═════ Passage shown ═════

Crissup, a Helena native, earned her bachelor’s degree in mass communication with summa cum laude honors in December 2012. While at Northwestern, she reported and edited the news for NWTV as a staff reporter and post-show editor and for the Northwestern News as editor, staff writer, reporter and designer. A member of Leadership Northwestern, Northwestern Scholar Ambassadors and the President’s Leadership Class, she served as president and vice president of her sorority, Alpha Sigma Alpha. As the reigning Miss Northwestern in 2010, she received the Miss America Academic Achievement Award at the Miss Oklahoma Scholarship Pageant. She is currently pursuing a master’s degree in mass communication from Oklahoma State University.
Mitchell, of Arnett, will graduate in May with a bachelor’s degree in early childhood education. She is a member of the President’s Leadership Class, Student Government Association, Society of Professional Journalists, Oklahoma Broadcast Education Association and Student Oklahoma Education Association. From 2010 to 2011, she worked as an anchor and news reporter for NWTV. She has served as vice president of public relations and recruitment, chapter president and social chair of Alpha Sigma Alpha Sorority. Listed on the President’s Honor Roll and Vice President’s Honor Roll, she was named Freshman Queen and elected vice president of the freshman class.

═════

-- Assigned task A --
Rewrite the paragraph of the passage that begins "Mitchell, of Arnett," as a bulleted list, keeping its main facts.
-- Assigned task B --
Copy everything in the passage from "Mitchell, of Arnett, will" down to "the freshman class.", without any changes.
The listing that comes after the passage has no part in this work.

═════ Raw data ═════

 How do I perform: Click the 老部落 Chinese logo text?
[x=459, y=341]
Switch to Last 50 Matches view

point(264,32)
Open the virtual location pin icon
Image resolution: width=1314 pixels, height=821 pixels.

═════
═════ Raw data ═════

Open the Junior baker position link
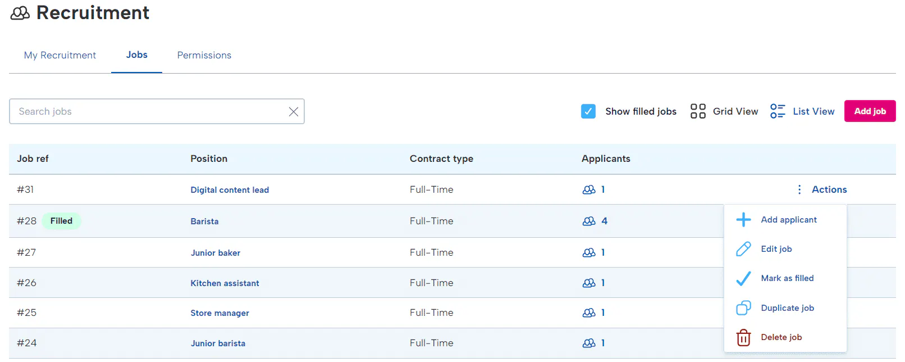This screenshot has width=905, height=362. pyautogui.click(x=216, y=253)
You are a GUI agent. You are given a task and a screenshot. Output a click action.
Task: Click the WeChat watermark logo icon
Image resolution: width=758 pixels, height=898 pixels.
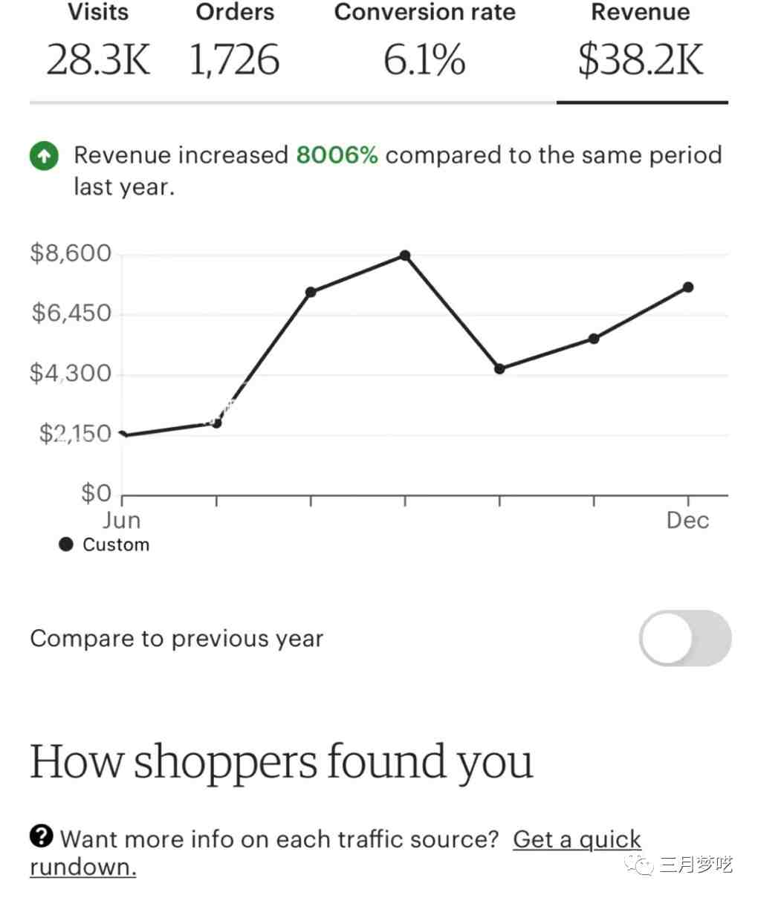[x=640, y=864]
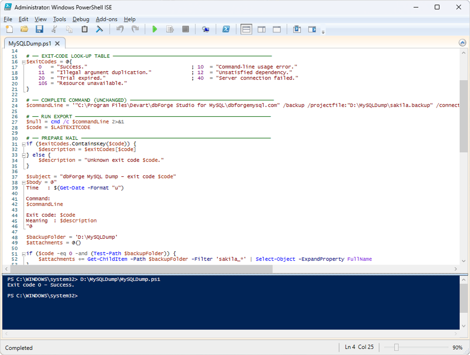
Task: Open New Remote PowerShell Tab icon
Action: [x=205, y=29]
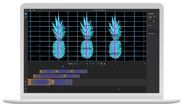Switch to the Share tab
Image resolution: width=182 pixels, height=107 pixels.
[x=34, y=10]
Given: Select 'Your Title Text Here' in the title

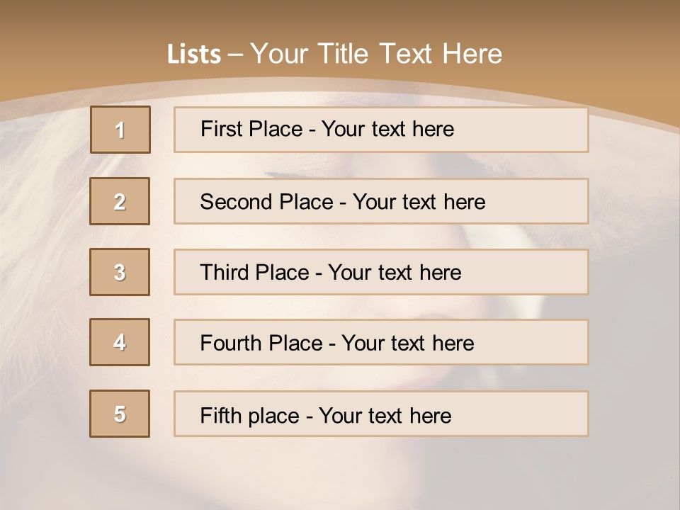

═════

-- Response area A --
- Mitchell, of Arnett, will graduate in May with a bachelor's degree in early childhood education.
- She is a member of the President's Leadership Class, Student Government Association, Society of Professional Journalists, Oklahoma Broadcast Education Association and Student Oklahoma Education Association.
- She worked as an anchor and news reporter for NWTV from 2010 to 2011.
- She has served Alpha Sigma Alpha Sorority as vice president of public relations and recruitment, chapter president and social chair.
- She is listed on the President's Honor Roll and Vice President's Honor Roll.
- She was named Freshman Queen and elected vice president of the freshman class.

-- Response area B --
Mitchell, of Arnett, will graduate in May with a bachelor’s degree in early childhood education. She is a member of the President’s Leadership Class, Student Government Association, Society of Professional Journalists, Oklahoma Broadcast Education Association and Student Oklahoma Education Association. From 2010 to 2011, she worked as an anchor and news reporter for NWTV. She has served as vice president of public relations and recruitment, chapter president and social chair of Alpha Sigma Alpha Sorority. Listed on the President’s Honor Roll and Vice President’s Honor Roll, she was named Freshman Queen and elected vice president of the freshman class.